Evolving Business Structures: Understanding LLPs and the Bombay High Court’s Validation of Experience

Introduction
Over the past years, Limited Liability Partnerships (LLPs) have become the most common structure for many Indian professionals, startups, and family-run enterprises. LLPs offer the best of the flexibility of a traditional partnership, and the safety net of limited liability. But while the law around LLPs has been fairly clear, a few grey areas have persisted—especially when it comes to questions like whether a partner’s earlier business experience counts after the business becomes an LLP. Recently, a judgment from the Bombay High Court has helped clear the air on that front.
Understanding LLP
A Limited Liability Partnership (LLP) is a blend of a partnership and a company format. It is registered under the LLP Act, 2008 and is treated as a separate legal entity from its owners. As such, the LLP may hold property, enter into contracts, sue or be sued in its own name. In such an arrangement, partners cannot be held personally liable for the firm’s debts barring cases of fraud or wrongdoing.

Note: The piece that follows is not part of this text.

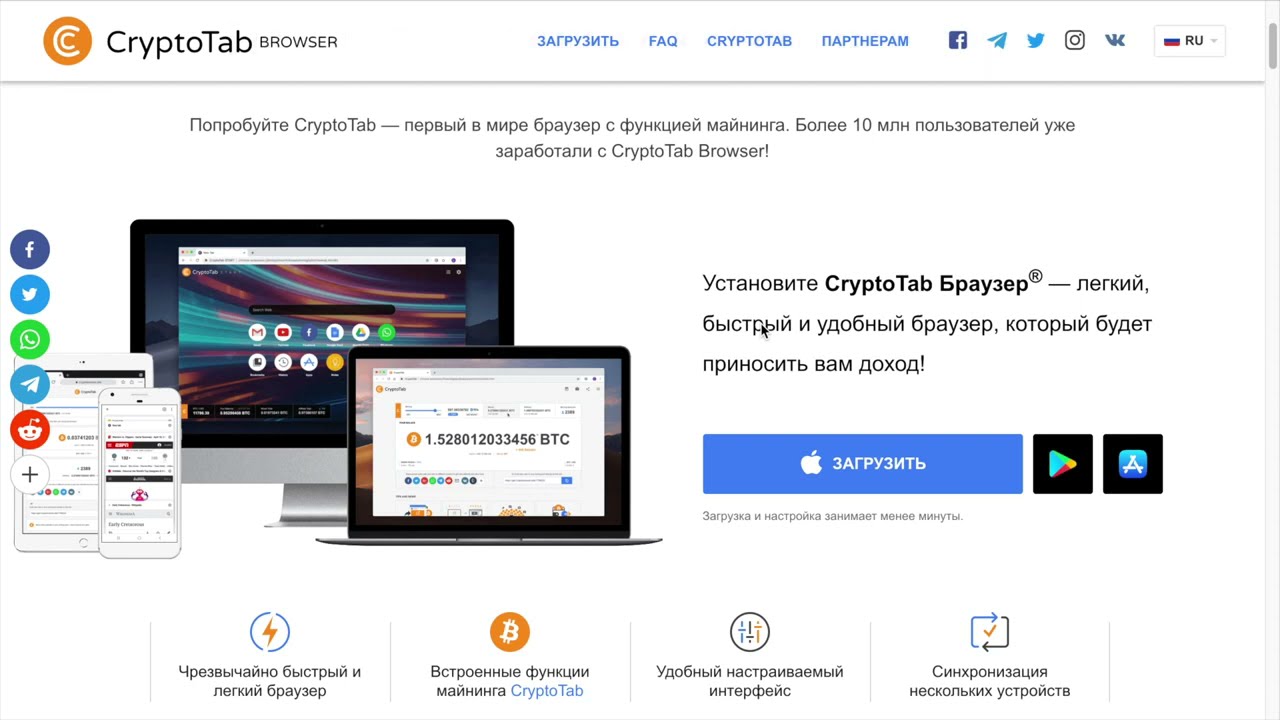Viewport: 1280px width, 720px height.
Task: Click the blue ЗАГРУЗИТЬ download button
Action: point(863,464)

In simple terms, an LLP offers –
- Limited liability – Personal assets of partners are protected.
- Flexible structure – Partners can decide how they want to run the firm.

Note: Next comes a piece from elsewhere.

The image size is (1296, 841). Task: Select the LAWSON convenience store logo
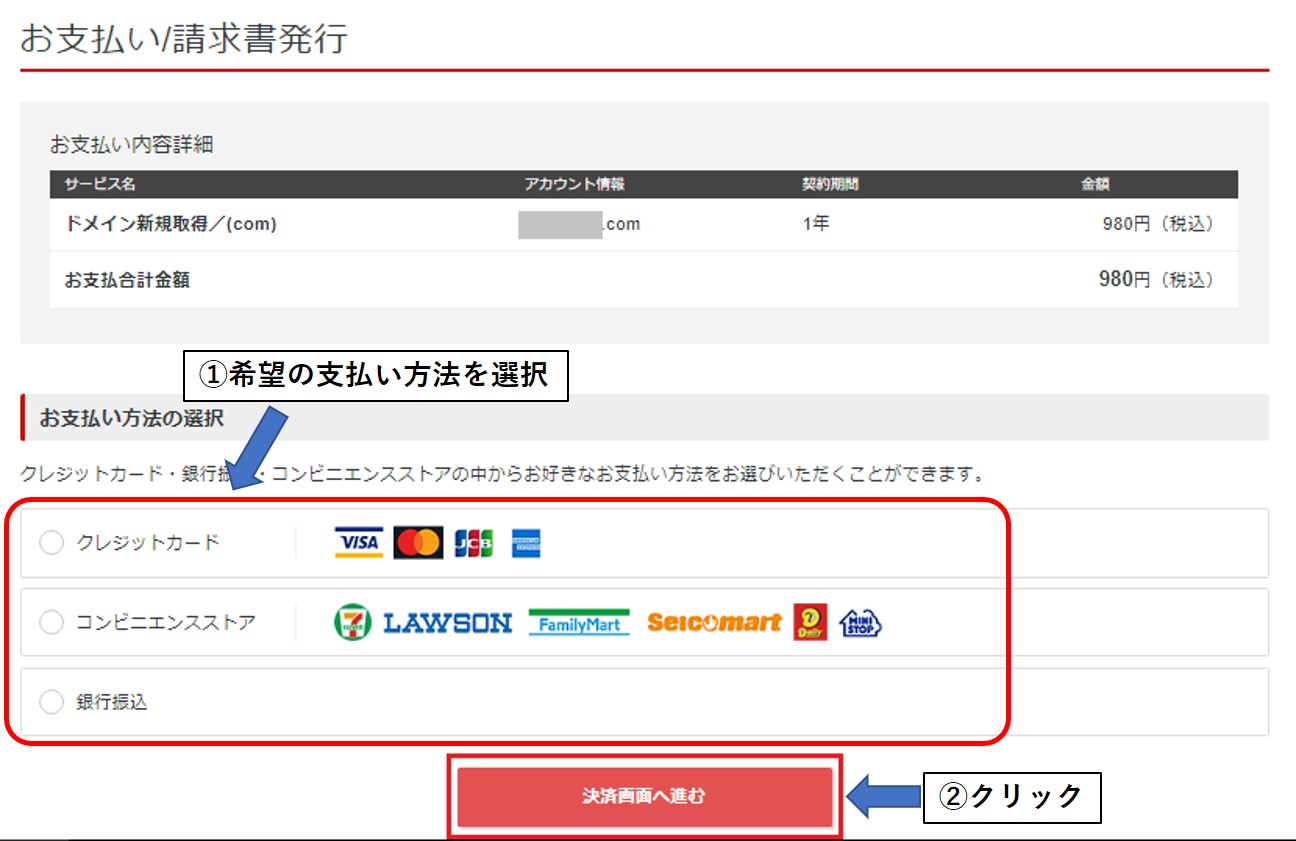[446, 622]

- Lower compliance burden – Compared to private limited companies, LLPs have fewer filing requirements.
- Continuity – The firm continues even if one of the partners exits.
Who Should Consider Starting an LLP?
LLPs are perfect for:
- Professionals including lawyers, accountants, architects and business consultants who wish to collaborate without risk to personal assets incurred through joint liability exposure.

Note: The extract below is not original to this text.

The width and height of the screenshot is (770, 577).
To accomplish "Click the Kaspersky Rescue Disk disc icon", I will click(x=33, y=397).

- Small businesses and family enterprises wishing to establish a formalized business structure without intricate legal frameworks.
A Common Doubt: What Happens to Experience After You Switch to an LLP?
Until recently, there wasn’t a clear answer. Some government departments or authorities would reject bids simply because there was no formal document transferring the business experience from the proprietorship to the LLP. And in the process, entrepreneurs lost years of goodwill and credibility—just because of paperwork.
A Recent High Court Ruling Offers Clarity
In the case of Nandkumar Infrastructure LLP v. Superintendent Engineer & Ors., the Court dealt with this exact issue. The LLP had applied for a government contract, but their bid was rejected because they hadn’t submitted a notarized business transfer agreement (BTA) showing that the partner’s previous sole proprietorship experience had been passed to the LLP. The Court didn’t agree with this rejection. The judges made it clear that if a proprietor becomes a partner in the LLP, and continues the same business, that past experience can absolutely be considered the experience of the LLP—even without a notarized BTA, especially when the tender itself doesn’t require one. This is a huge relief for businesses that evolve over time. It means that your work history doesn’t get erased just because your business got a new name or structure.
Conclusion
For any entrepreneur or professional thinking about restructuring their business, the Limited Liability Partnership remains one of the most practical choices today. This avoids the bureaucracy that comes with a full company structure and provides legal protection, flexibility, and credibility. Now that courts such as the Bombay High Court are recognizing business continuity over technical formalities, LLPs have become an even safer and smarter option. One does not need to start from square one when switching to an LLP after years of growing a business they plan to scale up.